When we think about buying a home, what’s the first thing that comes to mind? For most of us, it’s the price. How much does the house cost? How much can I afford? Will it be a good investment in the long run?
But what if we shifted our focus slightly? What if, instead of getting caught up in bidding wars and paying far above the asking price, we thought about how we could actually invest in the house itself? And we’re not talking about expensive countertops or high-end appliances. We’re talking about investing in the home’s environmental performance.
Just now on average, half of the energy use of a house is heating or cooling. If we could halve that, it would leave more energy over to do useful work in the economy and require fewer wind turbine.
A Different Way to Think About Home Investments
Imagine this: instead of spending that extra $50,000 or $100,000 just to outbid someone else, you use that money to make your new home more energy-efficient and sustainable. Think the circular homestead: solar panels, better insulation, heat pumps, or even systems that recycle heat. These aren’t just add-ons—they’re investments that pay off in the long run.
When you make these kinds of improvements, you’re not just lowering your energy bills—though that’s a significant benefit in itself. You’re also reducing your carbon footprint and making your home more resilient for the future, whether that’s facing rising energy costs or the impacts of climate change. Plus, you’re adding real, tangible value to your home.
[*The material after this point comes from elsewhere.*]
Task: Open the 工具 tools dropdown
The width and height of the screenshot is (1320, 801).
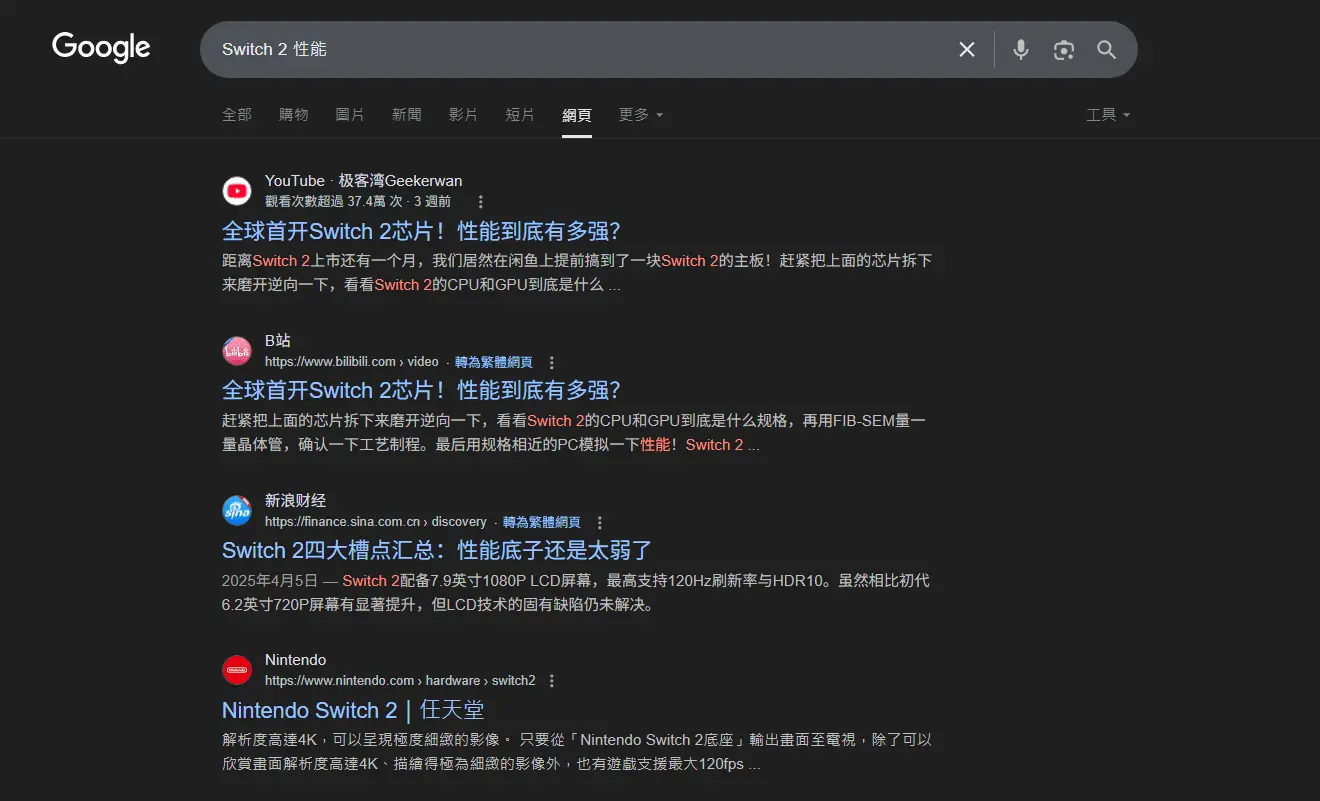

The Role of Banks in a Sustainable Future
But there’s another crucial aspect to consider—the role of banks. Right now, banks make money by lending large sums to people who want to speculate on rising house prices. This drives up prices and makes homes even less affordable for everyone, without creating any real value for society. But what if we changed the rules?
The proposal is simple but powerful: let banks only lend money for improvements that enhance a home’s environmental performance, not to drive up house prices. This means that the money you borrow wouldn’t go toward paying more than the house is actually worth – valued on, say replacement value – but instead toward making it better, greener, and more sustainable. Banks would still be able to make money—but in a way that contributes to a sustainable future rather than undermining it.
Banks earn most of their money on mortgages. The mortgages are based on a value of the house, which is based on what people are prepared to pay for the house. This means their profits come from literally creating money based on the percentage of their monthly income people are prepared to part with.
The permission to create money like this comes from the government. So what we need is a change in the rules.
A Collective Effort for the Future
This isn’t just about making smarter financial decisions—though it definitely is that. It’s about contributing to a better future for all of us. Imagine a world where every home isn’t just a place to live but a part of the fight against climate change. And where banks, instead of speculating on rising prices, help us build a sustainable future.
We have an opportunity to change how we think about homes and investments. By rethinking how we spend and borrow, we can make our homes part of the solution to the climate crisis, one home at a time.
Let us call on our governments to change banking rules so that bidding up house prices with bank loans is not possible. And investing in sustainable homes is government-backed, with generous grants for example.
Let’s make this vision a reality. If you share our passion for a sustainable future, let’s continue the conversation. Together, we can create a world where our homes are not just safe places to live, but also part of the solution to save our planet.
Now that’s a great idea! Banks could also adjust mortgage rates based on the energy efficiency of the house. It seems like this is already implemented in Europe with cars—the higher the CO2 emissions of a particular model, the higher the tax. Similarly, a mortgage on a house with zero energy efficiency could have an interest rate of 50% annually, while a house with maximum energy efficiency could have a rate of, say, 0.05%. Wouldn’t that be cool? But this wouldn’t be possible without specific legislation; banks are unlikely to do it on their own.